Full rest is rarely needed or helpful. Most clinicians suggest reducing aggravating activities while keeping general fitness up through low-impact options such as cycling or swimming.

Are steroid injections safe?

They can be useful in selected cases, especially for short-term pain relief, but carry some risks including fat pad atrophy and, rarely, plantar fascia rupture. They are usually used selectively rather than repeated many times.

Does plantar fasciitis come back?

It can. Recurrence is more likely if contributing factors — tight calves, unsupportive shoes, sudden activity increases, excess body weight — return. Continuing daily stretches and good footwear habits reduces the risk.

Can children get plantar fasciitis?

Plantar fasciitis is much less common in children. In children and adolescents with heel pain, the cause is more often a growth-plate-related condition called Sever’s disease (calcaneal apophysitis), particularly in active children aged about 8 to 14. Heel pain in a child should be assessed by a paediatrician or orthopaedic specialist rather than assumed to be plantar fasciitis.

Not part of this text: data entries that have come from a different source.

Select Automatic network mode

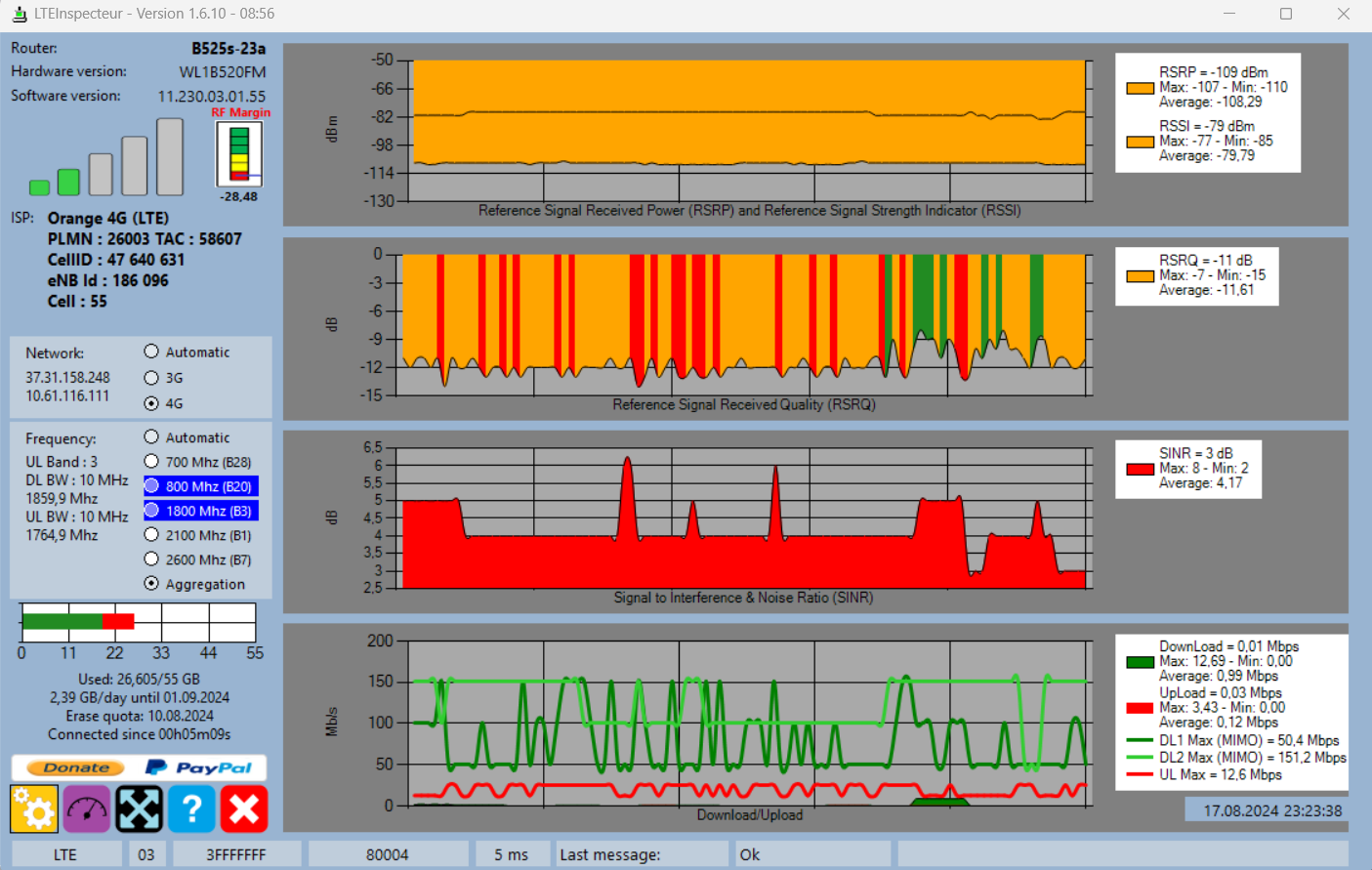(151, 352)
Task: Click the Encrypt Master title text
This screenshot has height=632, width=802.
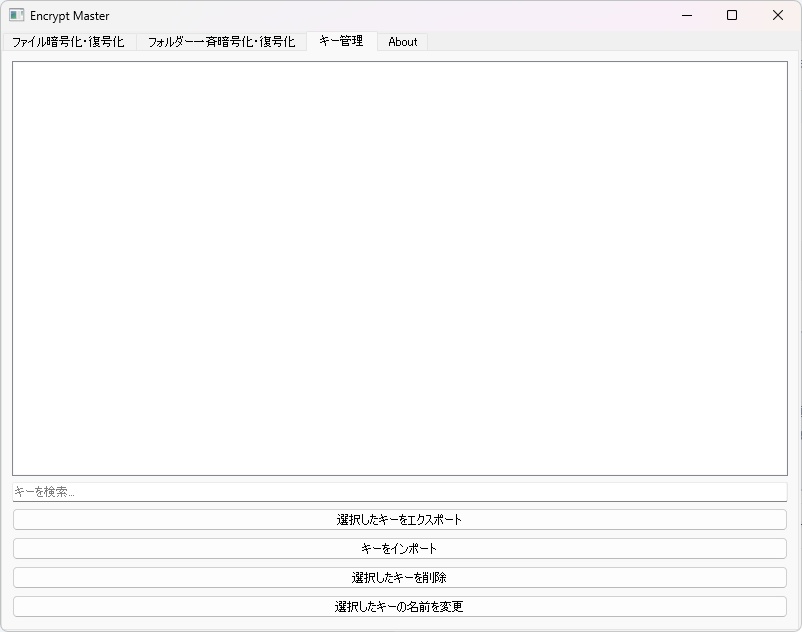Action: point(70,16)
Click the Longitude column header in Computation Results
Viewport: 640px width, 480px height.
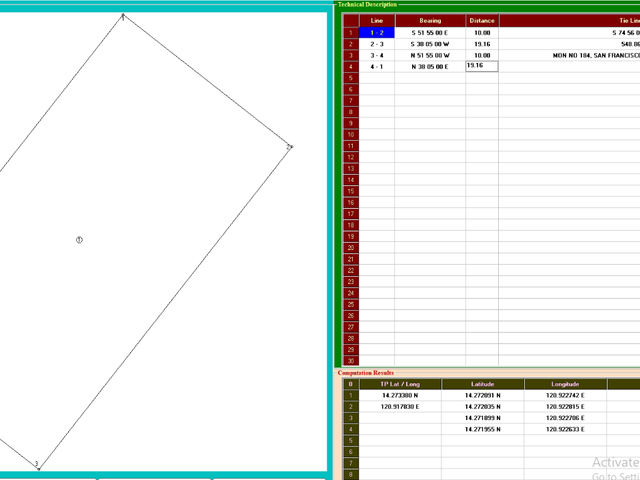point(565,384)
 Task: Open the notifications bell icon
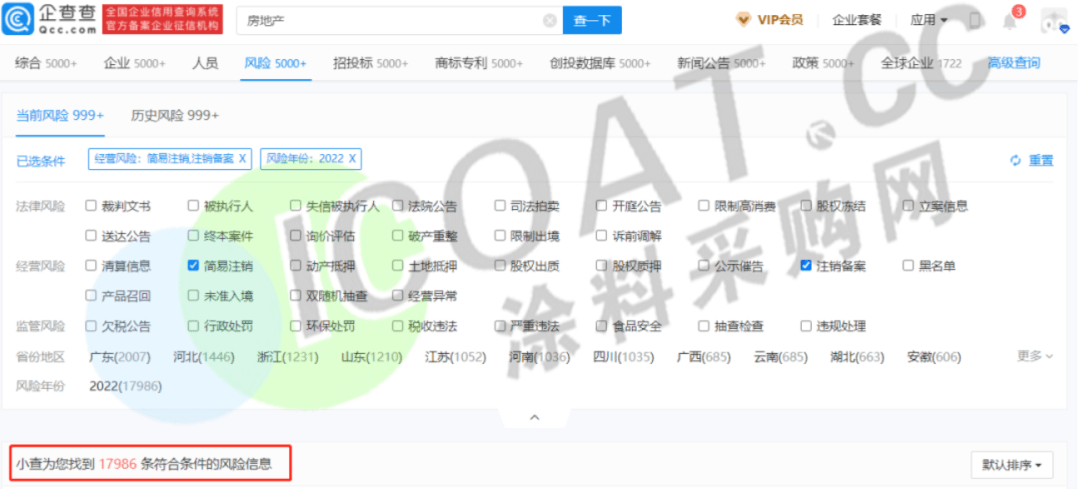1010,21
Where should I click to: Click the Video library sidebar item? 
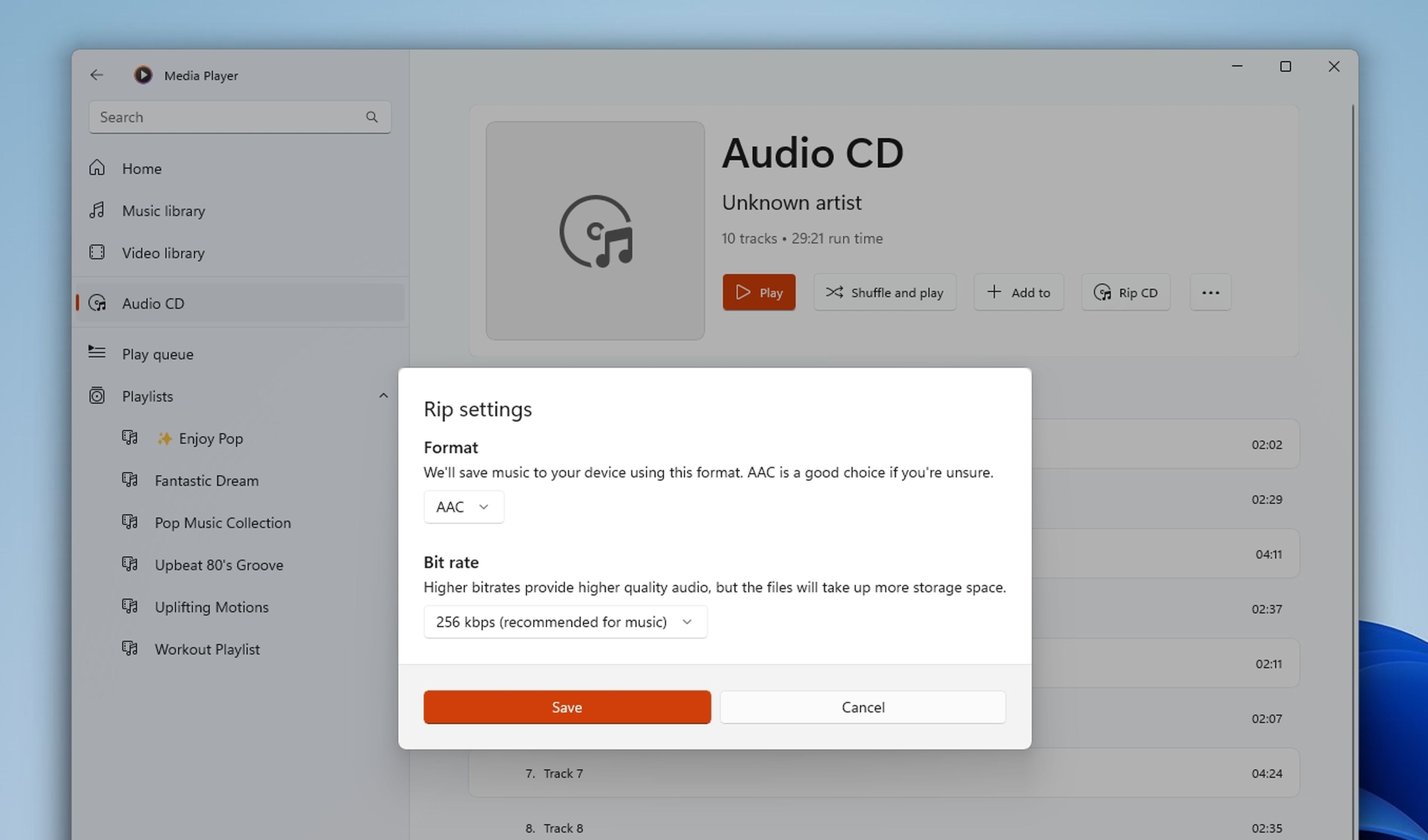[x=163, y=252]
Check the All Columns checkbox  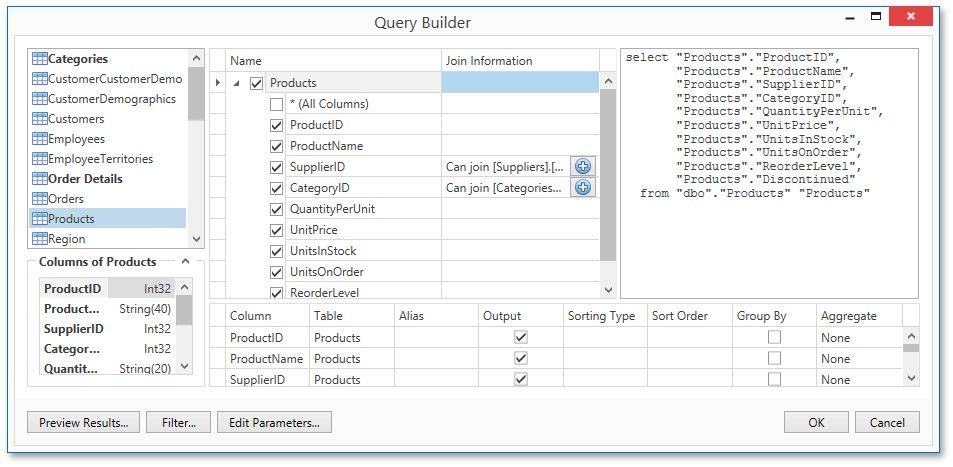[x=277, y=104]
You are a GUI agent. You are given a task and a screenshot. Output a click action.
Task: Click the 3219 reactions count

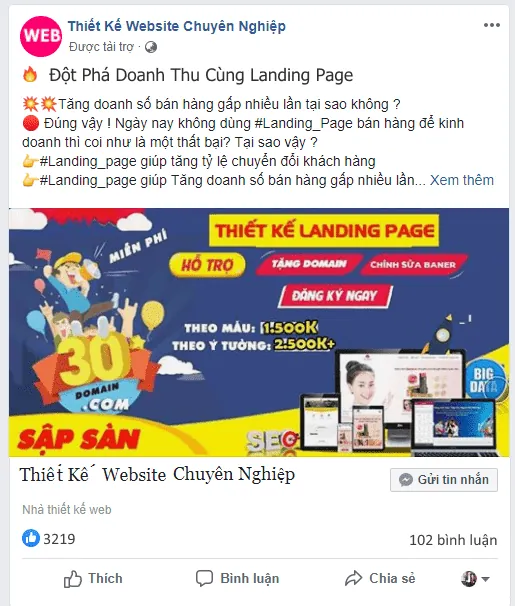coord(59,539)
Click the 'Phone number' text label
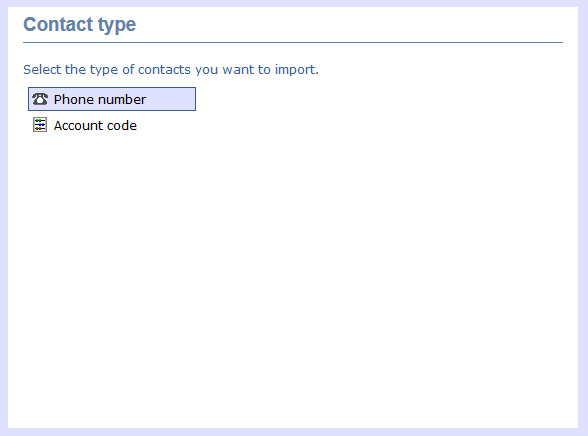The image size is (588, 436). 99,99
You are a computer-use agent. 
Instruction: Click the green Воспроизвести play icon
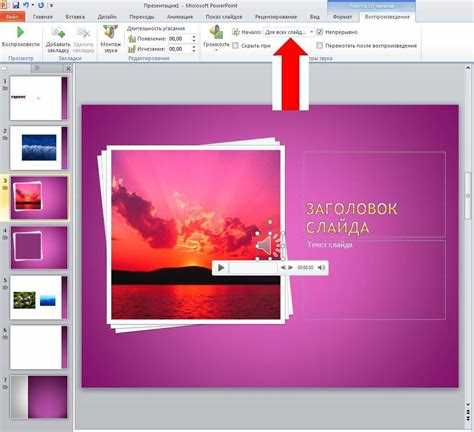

Can I run with plantar fasciitis?

Many runners are able to continue running at a reduced level while recovering, especially if pain settles quickly after starting to run and does not worsen the next day. A physiotherapist or sports clinician can help plan a sensible return-to-running progression.

Is surgery a quick fix?

No. Surgery is usually only considered after many months of unsuccessful non-surgical treatment, and recovery from surgery itself takes several months. Most patients improve well after surgery, but it is not a routine step.

Conclusion

Plantar fasciitis is a common, often frustrating cause of heel pain, but it is one that the great majority of people recover from with patient, consistent care. Stretching, load management, supportive footwear, physiotherapy, and time form the core of treatment, with injections, shockwave therapy, and surgery available for the smaller number of cases that do not settle.

Because recovery is usually measured in months, the most important factors are often consistency and realistic expectations. If symptoms are persistent or limiting daily life, an orthopaedic or foot-and-ankle specialist can review the plan and discuss whether further options are worth considering for your individual situation.